How did so many financial analysts, with so much information and technology at their disposal, fail to see the euro zone debt crisis coming, and what can be done to avoid such risks next time?
Sovereign bonds issued by developed countries had long been considered a safe haven for institutional investors’ assets. The euro crisis has reminded us that the debt of the highest-rated countries can be volatile. The PRI’s Sovereign Fixed Income Working Group set out to explore the use of environmental, social and governance analysis as a potential risk-reducing, return-enhancing tool when added to the traditional mix of fi nancial and economic data and political risk. The results of this exercise are presented here.
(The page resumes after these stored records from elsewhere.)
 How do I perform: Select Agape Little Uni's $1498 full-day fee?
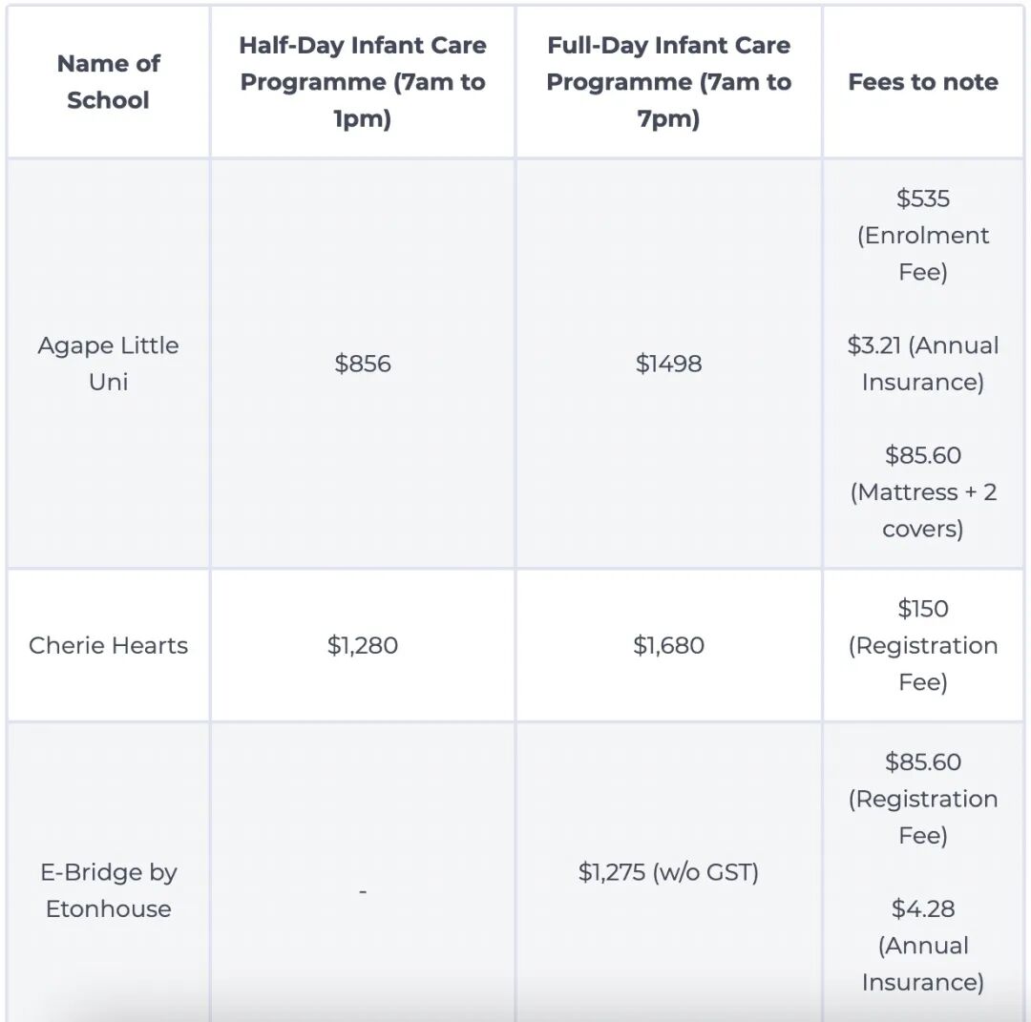668,364
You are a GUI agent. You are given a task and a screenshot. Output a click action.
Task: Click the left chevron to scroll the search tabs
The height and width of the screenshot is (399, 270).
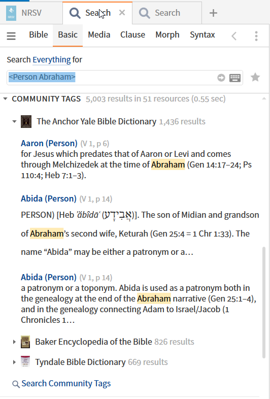(x=234, y=36)
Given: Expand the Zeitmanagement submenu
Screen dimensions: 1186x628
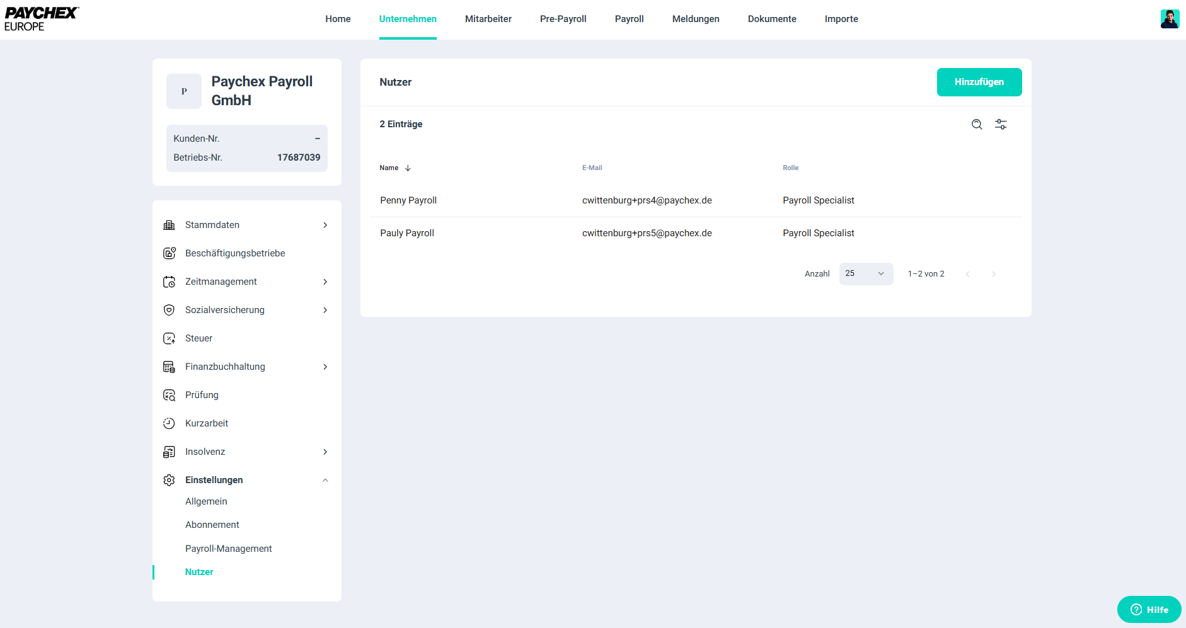Looking at the screenshot, I should 325,282.
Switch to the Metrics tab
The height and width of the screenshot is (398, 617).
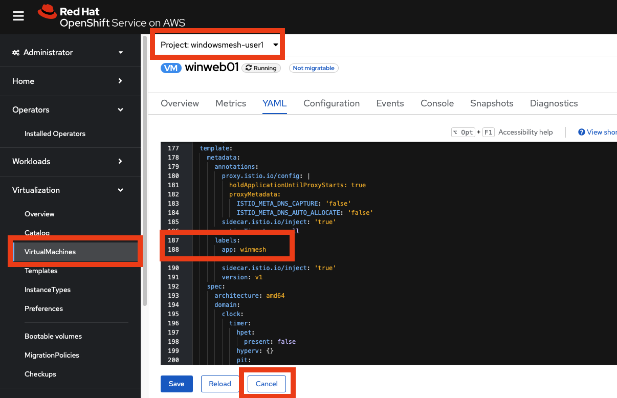pyautogui.click(x=230, y=103)
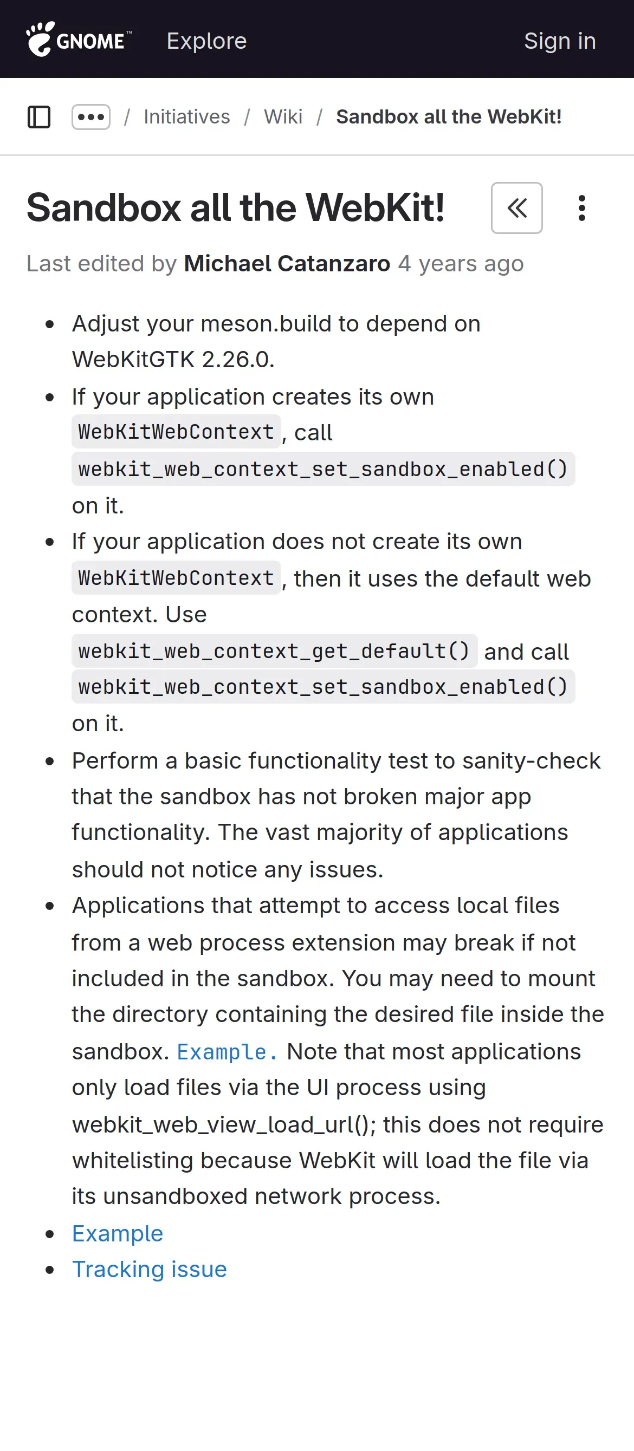Screen dimensions: 634x1451
Task: Open Michael Catanzaro's author profile
Action: pos(287,264)
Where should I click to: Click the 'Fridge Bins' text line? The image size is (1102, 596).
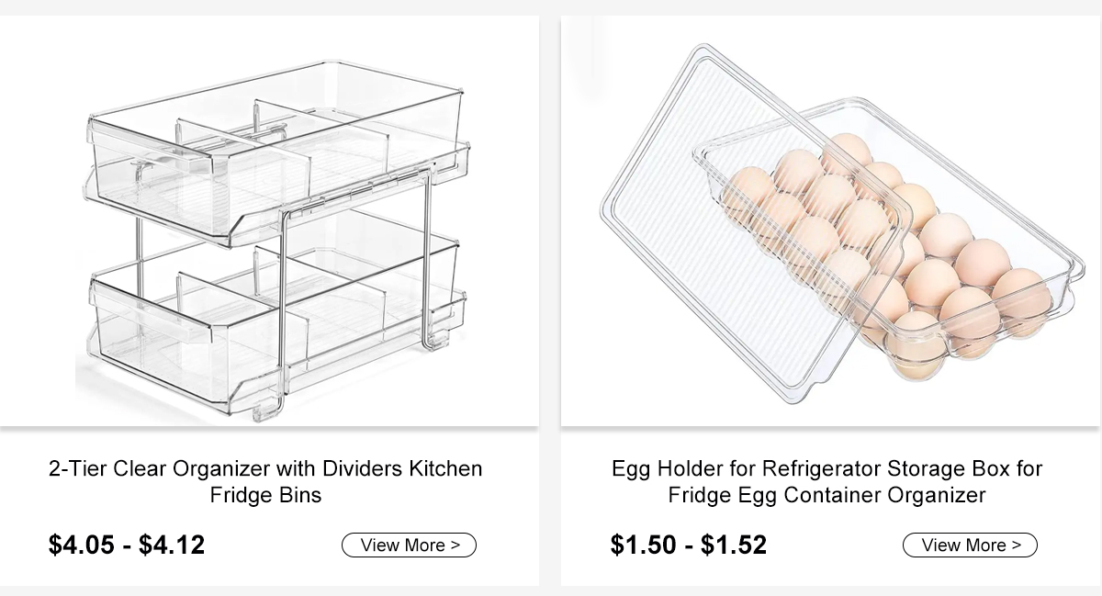coord(265,495)
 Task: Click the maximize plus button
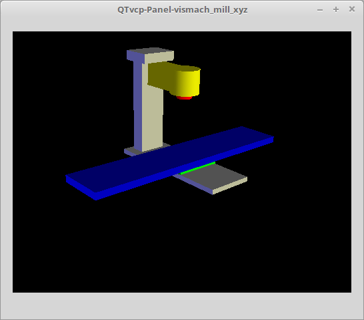click(x=336, y=9)
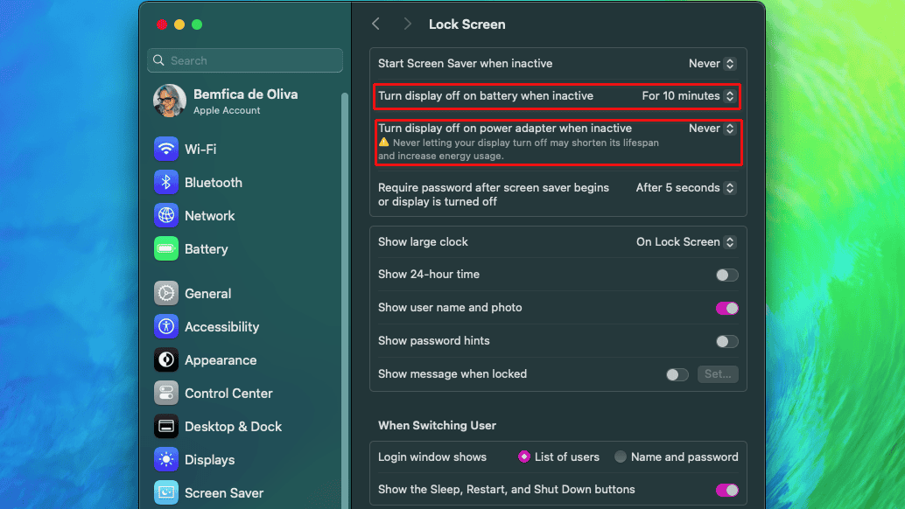Enable Show 24-hour time toggle
This screenshot has width=905, height=509.
click(726, 275)
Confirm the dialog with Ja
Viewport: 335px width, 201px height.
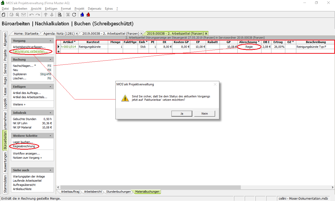[182, 114]
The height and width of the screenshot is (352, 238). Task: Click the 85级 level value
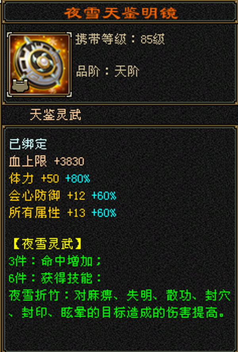[153, 40]
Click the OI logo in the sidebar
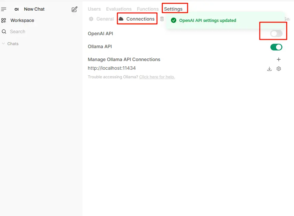 pyautogui.click(x=17, y=9)
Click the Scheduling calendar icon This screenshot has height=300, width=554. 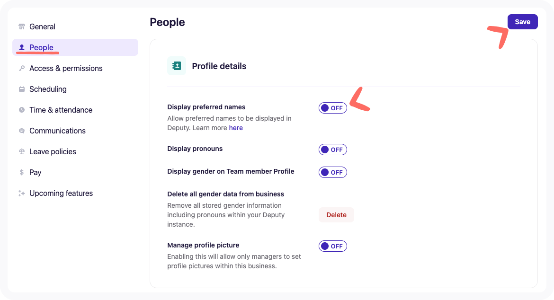point(21,89)
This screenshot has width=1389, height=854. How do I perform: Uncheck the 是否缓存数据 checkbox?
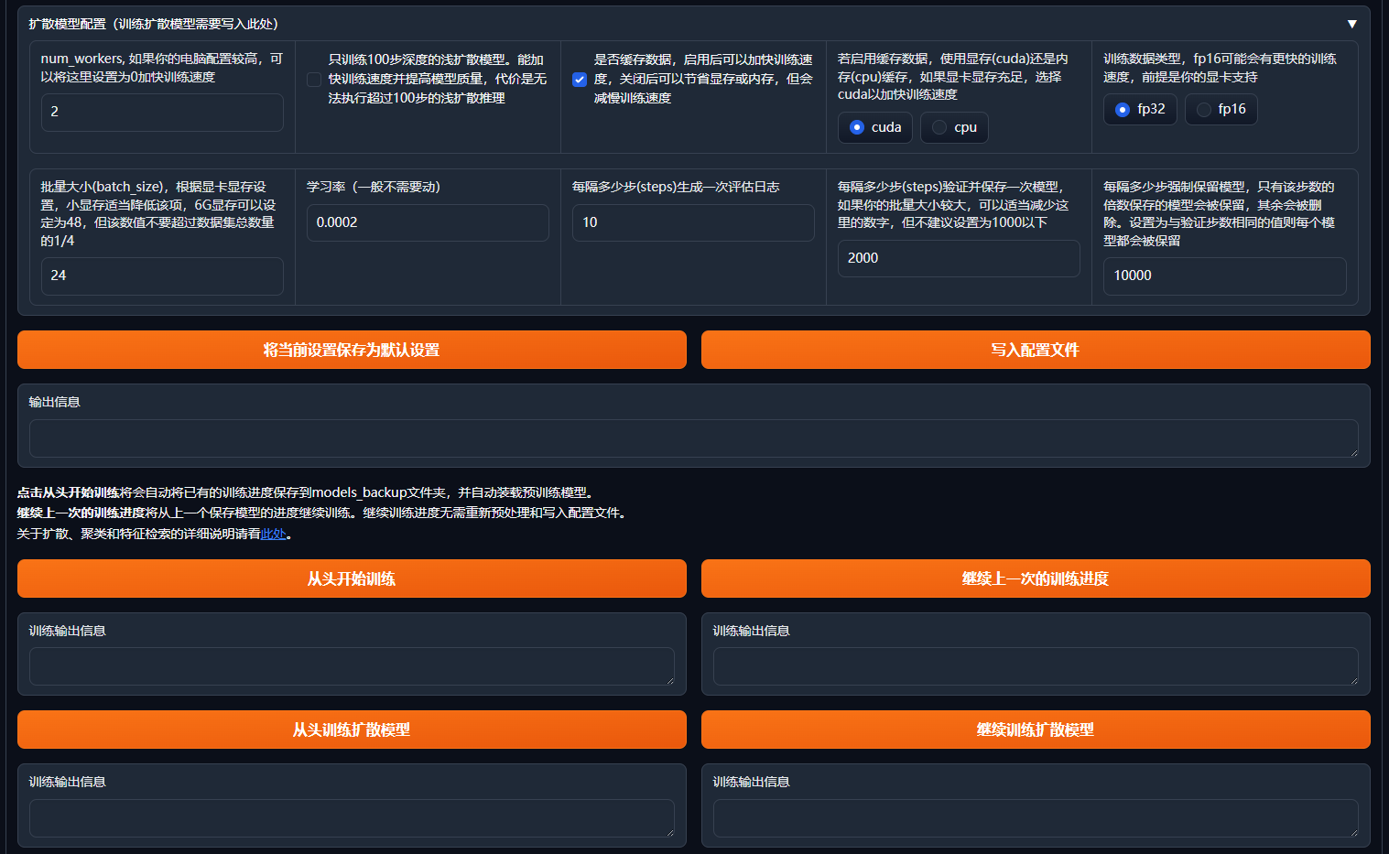[x=580, y=80]
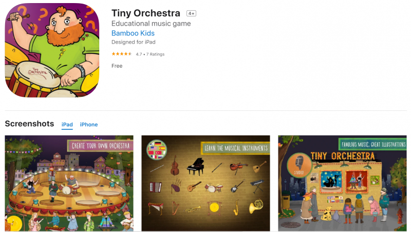Click the accordion instrument icon
The height and width of the screenshot is (232, 411).
[x=156, y=187]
Section 1 looks at what’s at stake: the sheer size of the sovereign bond market and the stabilising role it has played in the portfolios of pension funds and other institutional investors. Though it is currently applied to only a small percentage of total assets under management, the use of ESG analysis is likely to grow. Institutional investors, stung by market volatility during the euro crisis or wary of diff erent risks and opportunities as they increased allocations to emerging markets, are increasingly demanding the application of ESG analysis to sovereign bonds as a criteria for appointing asset managers.
Academic and investor research highlighted in Section 2 shows correlations between ESG factors and credit risks, for example, corruption and sovereign bonds performance are clearly correlated. Moving to social factors, we see that a highly educated, IT-literate society paired with a repressive political system can increase the risk of political regime change. Egypt during the Arab Spring movement is a case in point. By looking at social and political factors, investors can build up a picture of a country, and better gauge the risks of investment. Finally this section asks why the market is failing to factor in major environmental risks, given mounting evidence of their importance.
The research and experience of working group members with regard to materiality, summarised in Section 3, indicates that ESG factors can be material to both creditworthiness and investment performance. Given these compelling results, the challenge to others is to act on the information that is increasingly available.
One of the most commonly debated items on the sovereign bonds agenda is the role of the credit rating agencies. Section 4 highlights what many working group members see as failings in the approach of these companies, and the opportunity to get them to incorporate ESG analysis. In discussions and interviews, the working group and rating agencies have both expressed the need for ESG data presented in a format they can apply. Service providers are rising to the challenge of providing reliable quantitative and qualitative information, as we discuss in Section 5.